The drawback to this technique is that if you have a large set of existing code, it can be a huge chore to get things moved over to using the new, safer routines. It can drive you crazy until you've gotten rid of the functions considered dangerous.
valgrind will detect writing past dynamically allocated data, but I don't think it can do so for automatic arrays like in your example. If you are using strcat, strcpy, etc., you have to make sure that the destination is big enough.
Edit: I was right about valgrind, but there is some hope:
Unfortunately, Memcheck doesn't do bounds checking on static or stack arrays. We'd like to, but it's just not possible to do in a reasonable way that fits with how Memcheck works. Sorry.
However, the experimental tool Ptrcheck can detect errors like this. Run Valgrind with the --tool=exp-ptrcheck option to try it, but beware that it is not as robust as Memcheck.
I haven't used Ptrcheck.
You may find that your compiler can help. For example, in Visual Studio 2008, check the project properties - C/C++ - Code Generation page. Theres a "Buffer Security Check" option.
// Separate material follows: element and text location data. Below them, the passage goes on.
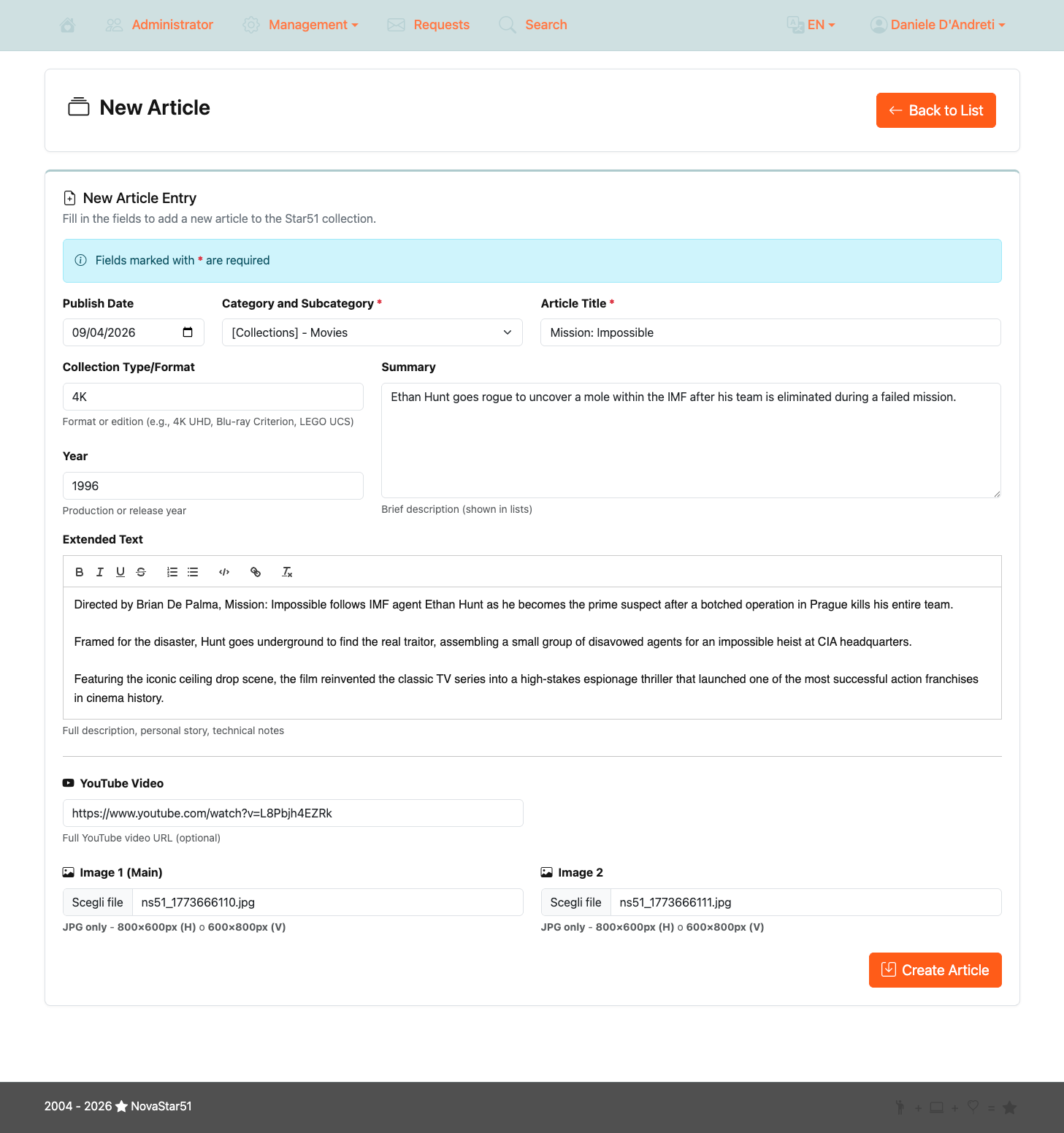Open the EN language selector
Viewport: 1064px width, 1133px height.
coord(816,24)
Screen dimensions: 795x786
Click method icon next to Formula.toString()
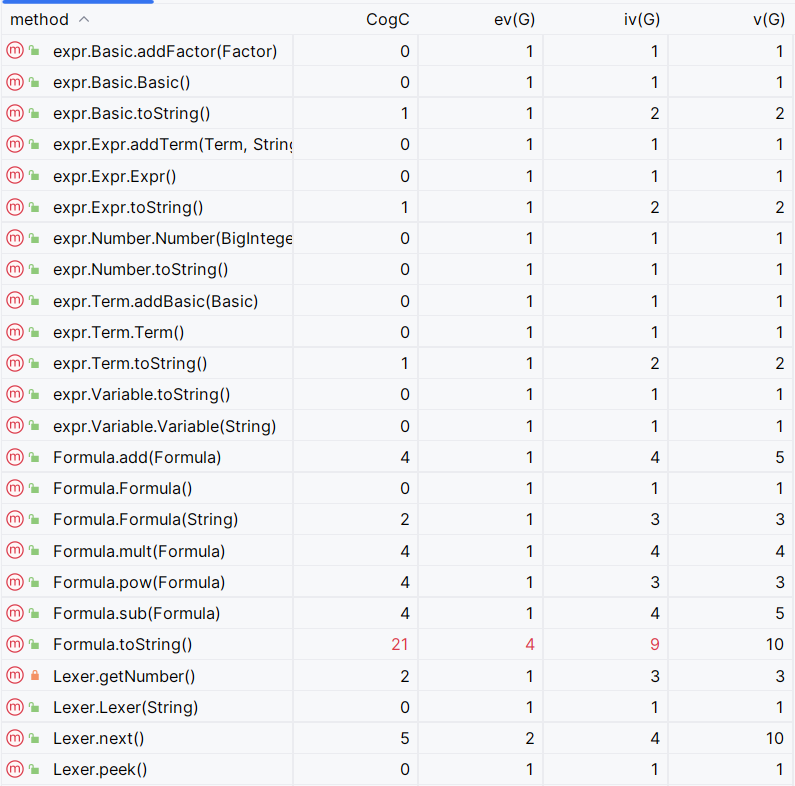tap(14, 645)
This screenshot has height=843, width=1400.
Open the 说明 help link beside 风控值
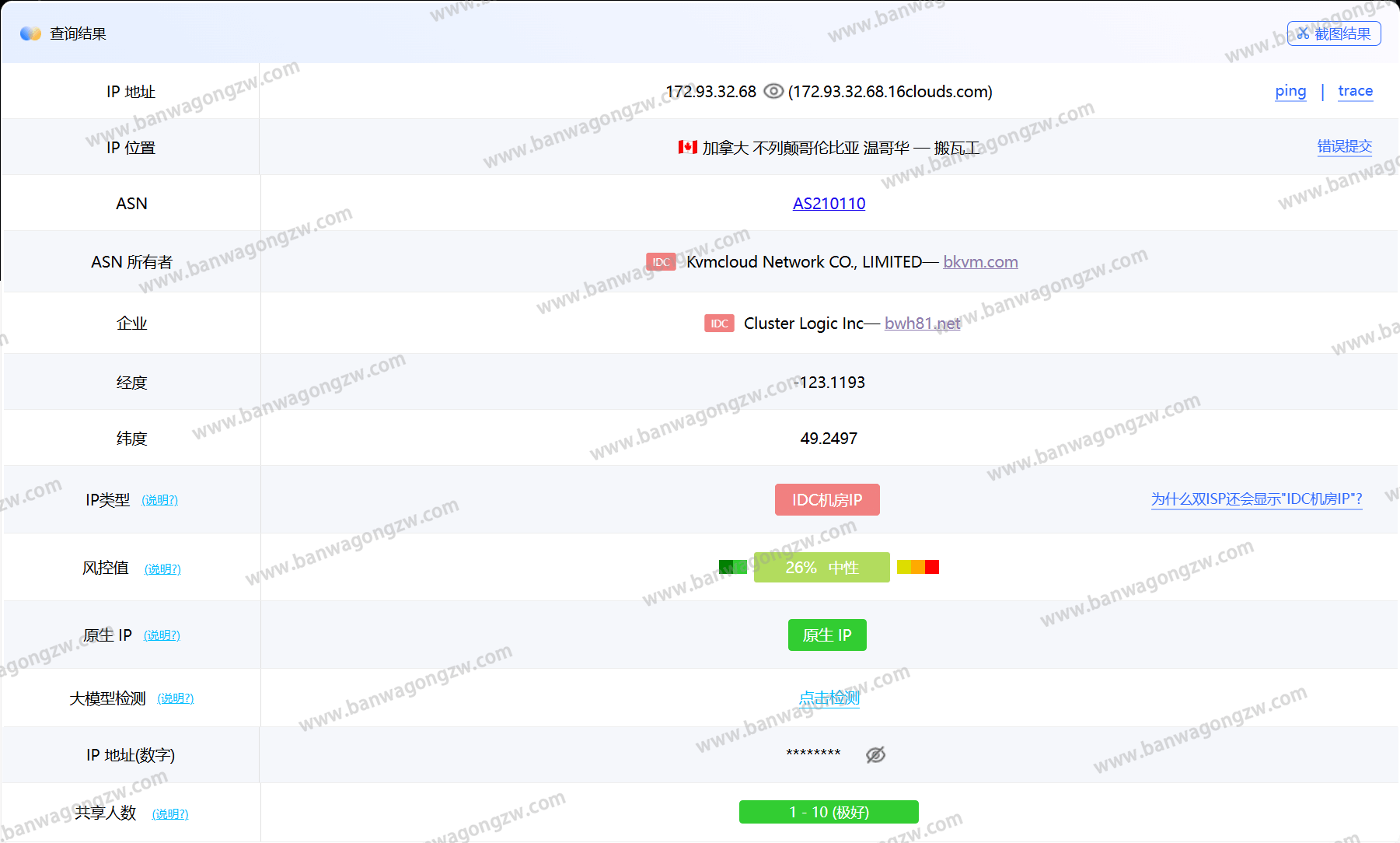pyautogui.click(x=162, y=569)
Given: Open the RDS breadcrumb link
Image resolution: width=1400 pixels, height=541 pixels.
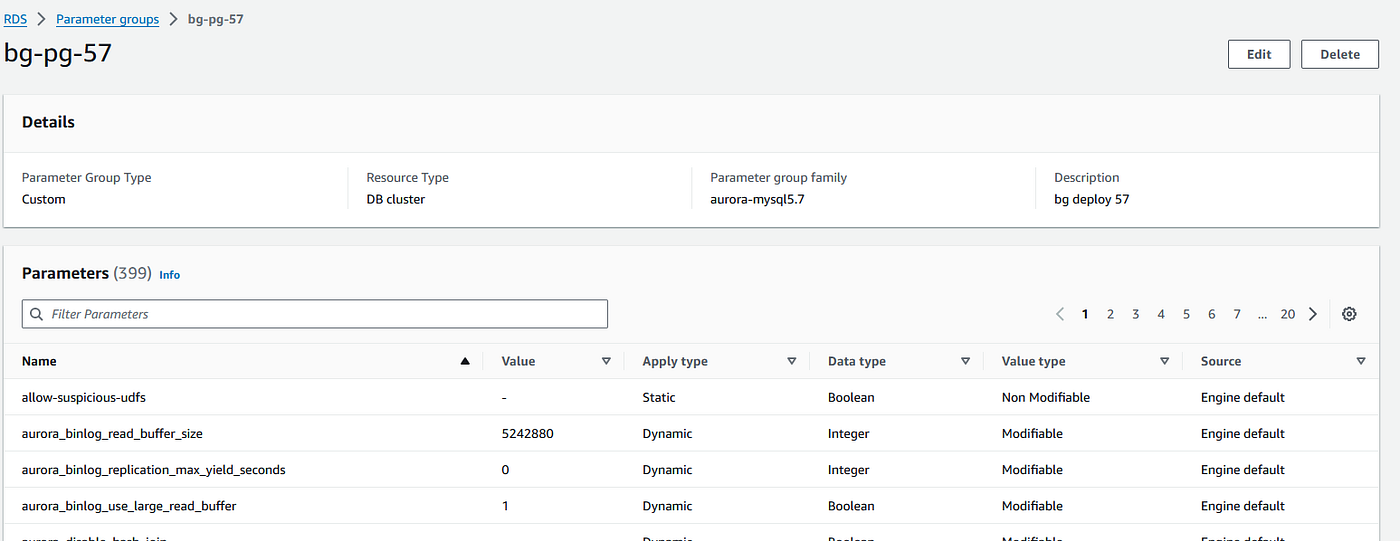Looking at the screenshot, I should (15, 19).
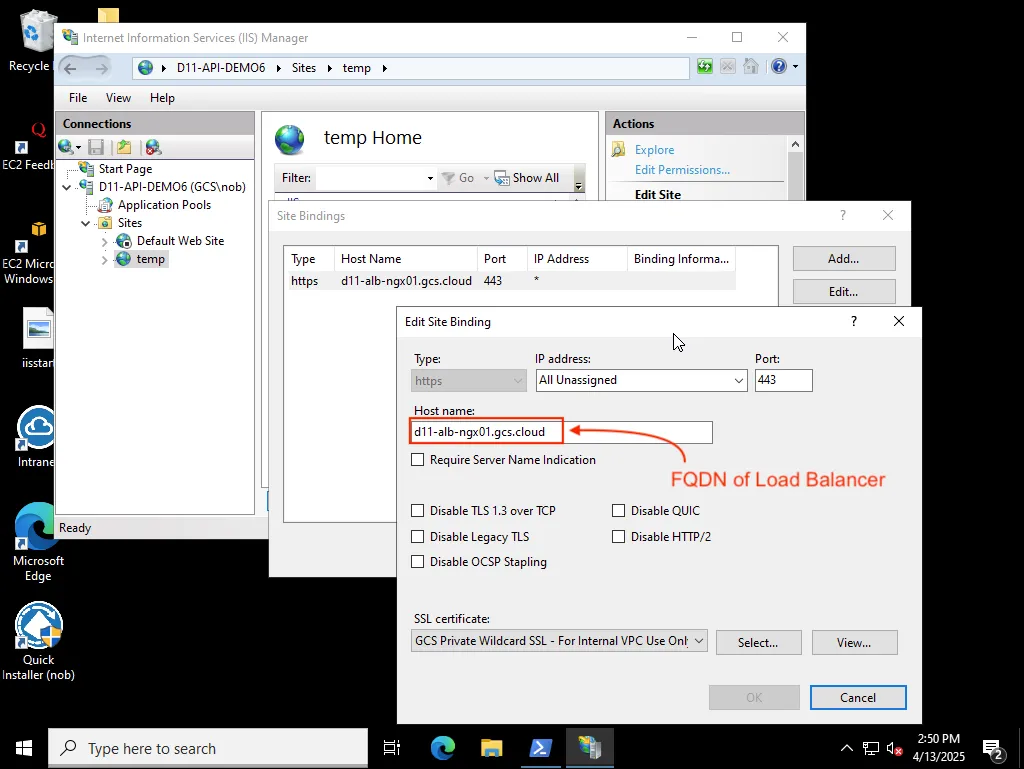
Task: Open File Explorer from the taskbar
Action: pos(491,748)
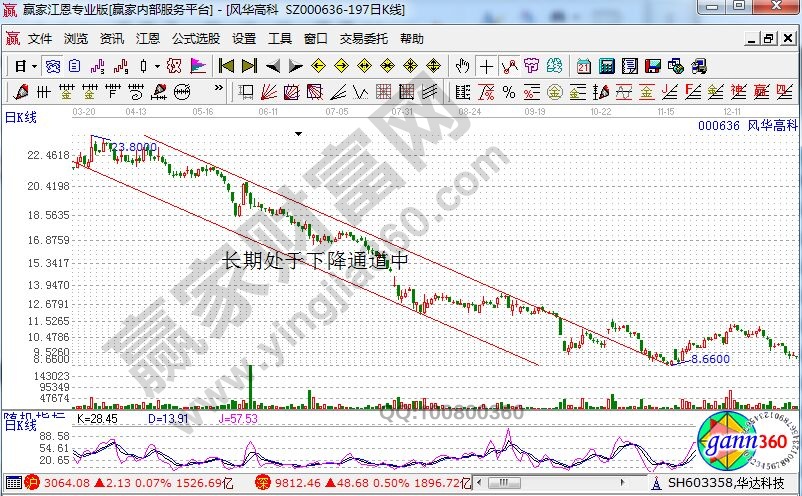Select the crosshair cursor tool
This screenshot has width=802, height=496.
(486, 66)
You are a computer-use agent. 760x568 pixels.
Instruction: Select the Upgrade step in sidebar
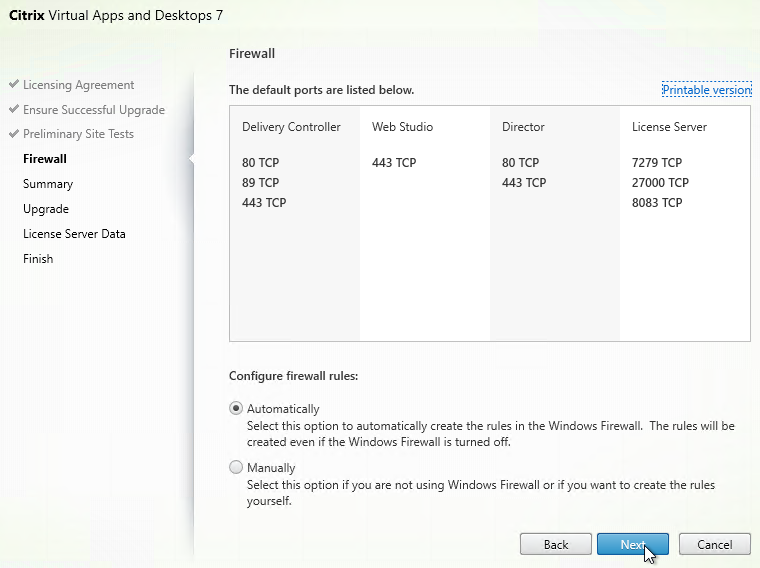coord(46,209)
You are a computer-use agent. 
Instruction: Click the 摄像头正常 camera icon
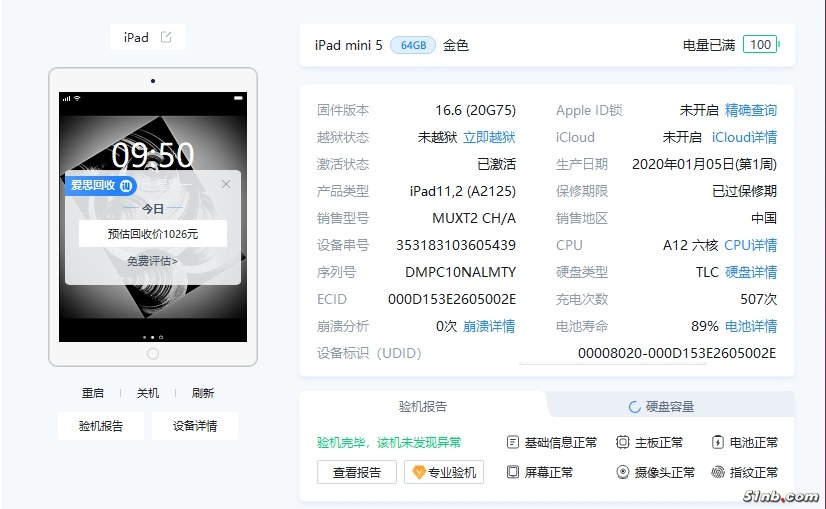[x=622, y=472]
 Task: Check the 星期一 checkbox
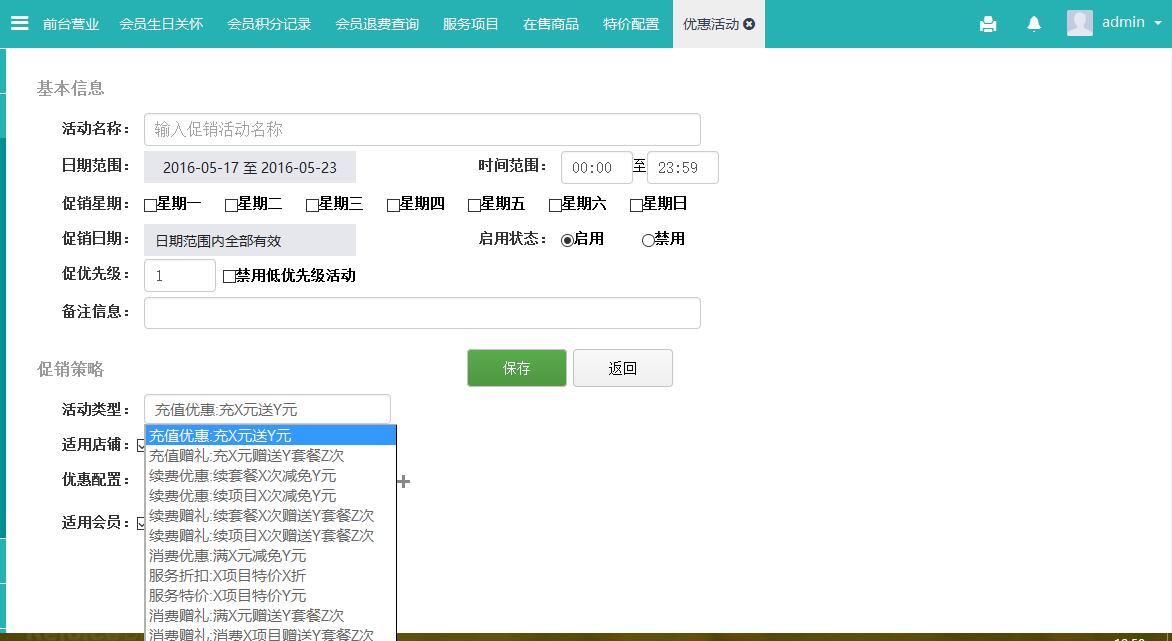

My guess would be that it reserves a bit of extra memory and writes a known sequence in there. If that sequence gets modified, it assumes a buffer overrun. I'm not sure, though - I remember reading this somewhere, but I don't remember for certain if it was about VC++.
Given that you've tagged this C++, why use a pointer to char at all?
std::stringstream test;
std::fill_n(std::ostream_iterator<std::string>(test), 100, "hi");
If you enable the /RTCs compiler switch, it may help catch problems like this. With this switch on, the test caused an access violation when running the strcat only one time.
Another useful utility that helps with problems like this (more heap-oriented than stack but extremely helpful) is application verifier. It is free and can catch a lot of problems related to heap overflow.
An alternative: our Memory Safety Checker.
I think it will handle this case.
The problem was that by default, the API Validation subsystem is not enabled, and the messages you were interested in come from there.
I can't speak for older versions of BoundsChecker, but version 10.5 has no particular problems with this test. It reports the correct results and BoundsChecker itself does not crash. The test application does, however, because this particular test case completely corrupts the call stack that led to the function where the test code was, and as soon as that function terminated, the application did too.
The results: 100 messages about write overrun to a local variable, and 99 messages about the destination string not being null terminated. Technically, that second message is not right, but BoundsChecker only searches for the null termination within the bounds of the destination string itself, and after the first strcat call, it no longer contains a zero byte within its bounds.
Disclaimer: I work for MicroFocus as a developer working on BoundsChecker.